Sara Terry, Los Angeles, CA, USA
Cell phone photography
Hands (Marc Riboud), is from an ongoing project of cell phone photography, which is all about pictures that I cannot make with larger cameras; there is something inherent in the limitations of the cell phone camera that allows me to create small canvases, intimate scenes of other worlds. I see them as little still-life images, quiet moments created at a time when my life has been anything but still and quiet.
Aftermath: Bosnia’s Long Road to Peace
A former staff correspondent for the Christian Science Monitor and magazine freelance writer, Sara Terry made a mid-career transition into photojournalism and documentary photography in the late 1990s.

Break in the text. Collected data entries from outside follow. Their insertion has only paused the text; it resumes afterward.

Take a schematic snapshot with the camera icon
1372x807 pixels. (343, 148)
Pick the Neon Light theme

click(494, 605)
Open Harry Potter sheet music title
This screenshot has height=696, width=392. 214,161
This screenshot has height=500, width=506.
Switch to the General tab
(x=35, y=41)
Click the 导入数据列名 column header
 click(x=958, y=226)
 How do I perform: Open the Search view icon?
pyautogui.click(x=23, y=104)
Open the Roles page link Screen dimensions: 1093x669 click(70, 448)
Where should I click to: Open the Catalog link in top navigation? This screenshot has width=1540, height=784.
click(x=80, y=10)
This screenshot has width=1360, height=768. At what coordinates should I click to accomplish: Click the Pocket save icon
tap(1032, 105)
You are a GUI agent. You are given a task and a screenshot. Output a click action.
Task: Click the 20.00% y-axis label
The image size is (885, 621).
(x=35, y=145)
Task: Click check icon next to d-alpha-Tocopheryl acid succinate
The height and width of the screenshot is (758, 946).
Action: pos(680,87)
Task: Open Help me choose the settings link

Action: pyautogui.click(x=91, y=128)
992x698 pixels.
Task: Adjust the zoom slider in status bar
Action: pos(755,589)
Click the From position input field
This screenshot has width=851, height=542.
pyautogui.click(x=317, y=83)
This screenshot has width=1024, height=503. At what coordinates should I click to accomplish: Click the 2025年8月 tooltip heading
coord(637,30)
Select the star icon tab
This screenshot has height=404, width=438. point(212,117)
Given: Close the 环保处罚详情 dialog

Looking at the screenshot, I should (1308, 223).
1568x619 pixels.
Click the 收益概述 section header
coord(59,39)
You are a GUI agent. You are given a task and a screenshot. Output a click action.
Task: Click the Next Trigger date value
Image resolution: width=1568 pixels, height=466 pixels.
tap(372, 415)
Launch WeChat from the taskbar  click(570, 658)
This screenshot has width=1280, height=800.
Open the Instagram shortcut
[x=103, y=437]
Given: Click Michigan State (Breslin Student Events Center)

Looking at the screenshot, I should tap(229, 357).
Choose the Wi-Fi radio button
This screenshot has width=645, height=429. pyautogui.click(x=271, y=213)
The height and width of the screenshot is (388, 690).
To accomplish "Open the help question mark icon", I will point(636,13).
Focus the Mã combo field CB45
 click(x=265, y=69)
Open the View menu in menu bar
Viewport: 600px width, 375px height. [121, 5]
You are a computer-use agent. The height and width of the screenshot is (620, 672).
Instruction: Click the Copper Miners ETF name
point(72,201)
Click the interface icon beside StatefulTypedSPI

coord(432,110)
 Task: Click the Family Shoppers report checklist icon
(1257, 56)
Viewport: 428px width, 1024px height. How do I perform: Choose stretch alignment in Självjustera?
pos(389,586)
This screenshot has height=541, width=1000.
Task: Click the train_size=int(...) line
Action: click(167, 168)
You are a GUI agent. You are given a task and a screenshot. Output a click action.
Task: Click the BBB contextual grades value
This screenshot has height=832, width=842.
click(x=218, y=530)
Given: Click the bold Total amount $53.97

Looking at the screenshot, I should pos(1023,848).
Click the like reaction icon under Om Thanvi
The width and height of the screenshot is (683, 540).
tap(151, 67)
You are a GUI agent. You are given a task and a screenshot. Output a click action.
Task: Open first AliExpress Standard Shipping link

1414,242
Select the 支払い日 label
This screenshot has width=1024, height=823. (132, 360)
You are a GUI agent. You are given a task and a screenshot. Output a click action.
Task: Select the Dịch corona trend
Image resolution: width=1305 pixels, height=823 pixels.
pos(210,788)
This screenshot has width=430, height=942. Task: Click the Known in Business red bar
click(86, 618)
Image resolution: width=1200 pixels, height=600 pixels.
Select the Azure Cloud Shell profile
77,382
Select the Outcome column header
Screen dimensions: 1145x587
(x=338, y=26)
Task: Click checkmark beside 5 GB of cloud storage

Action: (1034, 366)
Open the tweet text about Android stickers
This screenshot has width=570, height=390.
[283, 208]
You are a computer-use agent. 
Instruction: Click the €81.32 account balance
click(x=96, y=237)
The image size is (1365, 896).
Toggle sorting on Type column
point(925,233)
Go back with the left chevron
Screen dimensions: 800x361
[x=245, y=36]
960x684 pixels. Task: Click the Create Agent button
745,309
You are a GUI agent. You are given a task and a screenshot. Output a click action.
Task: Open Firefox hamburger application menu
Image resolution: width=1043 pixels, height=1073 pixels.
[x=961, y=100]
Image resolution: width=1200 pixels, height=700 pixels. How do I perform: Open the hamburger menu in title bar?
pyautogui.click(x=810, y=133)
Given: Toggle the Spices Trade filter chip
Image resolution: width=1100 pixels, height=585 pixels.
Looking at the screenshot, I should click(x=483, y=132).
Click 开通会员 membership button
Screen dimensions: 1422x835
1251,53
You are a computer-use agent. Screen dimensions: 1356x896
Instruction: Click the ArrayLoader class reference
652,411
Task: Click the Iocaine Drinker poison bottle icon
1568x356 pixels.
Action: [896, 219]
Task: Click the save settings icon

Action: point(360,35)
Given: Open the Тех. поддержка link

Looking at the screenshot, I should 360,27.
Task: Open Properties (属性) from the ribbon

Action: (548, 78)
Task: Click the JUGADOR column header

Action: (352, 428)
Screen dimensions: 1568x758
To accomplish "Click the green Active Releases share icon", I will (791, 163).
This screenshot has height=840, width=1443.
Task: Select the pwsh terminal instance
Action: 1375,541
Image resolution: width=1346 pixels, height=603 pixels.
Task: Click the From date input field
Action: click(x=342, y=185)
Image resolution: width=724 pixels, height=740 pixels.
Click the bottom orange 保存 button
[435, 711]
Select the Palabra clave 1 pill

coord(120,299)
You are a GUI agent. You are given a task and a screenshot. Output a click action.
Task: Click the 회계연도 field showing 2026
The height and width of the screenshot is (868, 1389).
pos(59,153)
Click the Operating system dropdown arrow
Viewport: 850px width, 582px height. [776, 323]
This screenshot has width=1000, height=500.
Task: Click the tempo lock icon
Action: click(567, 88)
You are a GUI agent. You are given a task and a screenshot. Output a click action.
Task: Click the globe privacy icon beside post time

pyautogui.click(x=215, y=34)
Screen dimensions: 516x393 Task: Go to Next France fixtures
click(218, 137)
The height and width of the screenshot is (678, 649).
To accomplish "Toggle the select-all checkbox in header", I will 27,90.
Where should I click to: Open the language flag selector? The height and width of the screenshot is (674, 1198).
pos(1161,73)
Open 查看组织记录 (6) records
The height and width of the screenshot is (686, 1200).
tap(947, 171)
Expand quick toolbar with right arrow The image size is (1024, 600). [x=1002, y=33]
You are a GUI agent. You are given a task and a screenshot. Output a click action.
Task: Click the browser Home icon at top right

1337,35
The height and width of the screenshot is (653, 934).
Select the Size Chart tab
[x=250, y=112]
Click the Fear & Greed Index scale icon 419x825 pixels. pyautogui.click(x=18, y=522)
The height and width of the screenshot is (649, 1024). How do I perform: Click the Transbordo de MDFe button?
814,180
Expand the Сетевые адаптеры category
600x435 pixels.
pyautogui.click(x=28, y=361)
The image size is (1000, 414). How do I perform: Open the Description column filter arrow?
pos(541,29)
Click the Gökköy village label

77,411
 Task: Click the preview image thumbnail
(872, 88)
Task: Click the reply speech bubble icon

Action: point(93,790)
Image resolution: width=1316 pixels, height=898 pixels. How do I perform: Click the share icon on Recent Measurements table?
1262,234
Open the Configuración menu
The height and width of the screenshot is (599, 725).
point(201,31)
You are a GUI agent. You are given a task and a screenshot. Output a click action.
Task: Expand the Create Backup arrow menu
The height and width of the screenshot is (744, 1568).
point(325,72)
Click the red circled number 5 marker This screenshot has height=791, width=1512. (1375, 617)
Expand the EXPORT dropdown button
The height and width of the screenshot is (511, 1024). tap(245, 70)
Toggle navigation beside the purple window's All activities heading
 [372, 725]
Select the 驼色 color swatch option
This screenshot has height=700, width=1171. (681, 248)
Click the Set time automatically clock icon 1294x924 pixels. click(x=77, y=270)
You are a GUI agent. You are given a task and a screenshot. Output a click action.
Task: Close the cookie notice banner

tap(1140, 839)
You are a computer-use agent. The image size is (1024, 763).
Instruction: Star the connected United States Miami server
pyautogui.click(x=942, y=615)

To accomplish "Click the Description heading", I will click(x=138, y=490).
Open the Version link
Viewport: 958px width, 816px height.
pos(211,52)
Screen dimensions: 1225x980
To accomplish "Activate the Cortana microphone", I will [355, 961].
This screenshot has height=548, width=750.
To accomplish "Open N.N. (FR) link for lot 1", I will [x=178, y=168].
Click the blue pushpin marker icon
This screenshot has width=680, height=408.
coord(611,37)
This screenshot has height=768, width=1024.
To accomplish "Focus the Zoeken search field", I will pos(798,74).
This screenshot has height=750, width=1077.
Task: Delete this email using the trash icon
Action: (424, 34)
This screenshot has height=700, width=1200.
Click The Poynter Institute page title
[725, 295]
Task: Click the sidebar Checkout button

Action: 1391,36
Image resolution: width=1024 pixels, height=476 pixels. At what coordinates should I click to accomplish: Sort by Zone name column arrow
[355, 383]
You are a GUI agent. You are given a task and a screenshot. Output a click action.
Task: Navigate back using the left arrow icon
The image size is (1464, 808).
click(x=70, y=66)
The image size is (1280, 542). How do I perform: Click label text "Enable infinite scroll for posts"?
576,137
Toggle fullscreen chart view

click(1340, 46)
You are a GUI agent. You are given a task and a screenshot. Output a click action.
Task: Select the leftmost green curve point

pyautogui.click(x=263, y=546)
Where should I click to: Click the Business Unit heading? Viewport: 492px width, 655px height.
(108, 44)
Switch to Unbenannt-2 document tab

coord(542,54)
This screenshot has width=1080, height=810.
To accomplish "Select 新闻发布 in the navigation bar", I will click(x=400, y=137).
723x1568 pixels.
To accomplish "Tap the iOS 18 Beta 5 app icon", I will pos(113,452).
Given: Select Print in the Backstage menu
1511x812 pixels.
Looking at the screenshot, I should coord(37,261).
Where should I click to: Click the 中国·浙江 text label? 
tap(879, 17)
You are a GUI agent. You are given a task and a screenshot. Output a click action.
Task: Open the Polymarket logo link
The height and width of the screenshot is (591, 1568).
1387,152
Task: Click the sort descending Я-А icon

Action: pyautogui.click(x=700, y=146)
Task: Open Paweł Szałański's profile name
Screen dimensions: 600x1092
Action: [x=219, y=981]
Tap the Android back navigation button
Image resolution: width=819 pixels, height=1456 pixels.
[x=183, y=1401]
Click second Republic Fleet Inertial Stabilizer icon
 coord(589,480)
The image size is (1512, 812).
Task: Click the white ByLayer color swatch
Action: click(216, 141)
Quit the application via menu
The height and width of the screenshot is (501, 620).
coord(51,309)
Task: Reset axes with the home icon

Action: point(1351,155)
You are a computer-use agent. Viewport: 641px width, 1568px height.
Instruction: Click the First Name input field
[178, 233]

Her long-term project about the aftermath of war in Bosnia -- “Aftermath: Bosnia’s Long Road to Peace” -- was published in September 2005 by Channel Photographics. Her work has been widely exhibited, at such venues as the United Nations, the Museum of Photography in Antwerp, and the Moving Walls exhibition at the Open Society Institute in New York. Her photographs are in the permanent collection of the Museum of Fine Arts, Houston, and in many private collections. In 2005, she received a prestigious Alicia Patterson Fellowship for her work in Bosnia. She is also the founder of The Aftermath Project (www.theaftermathproject.org), a non-profit grant program which helps photographers cover the aftermath of conflict. She is represented by Polaris Images. She resides in Los Angeles and is currently working on projects in Africa and Turkey.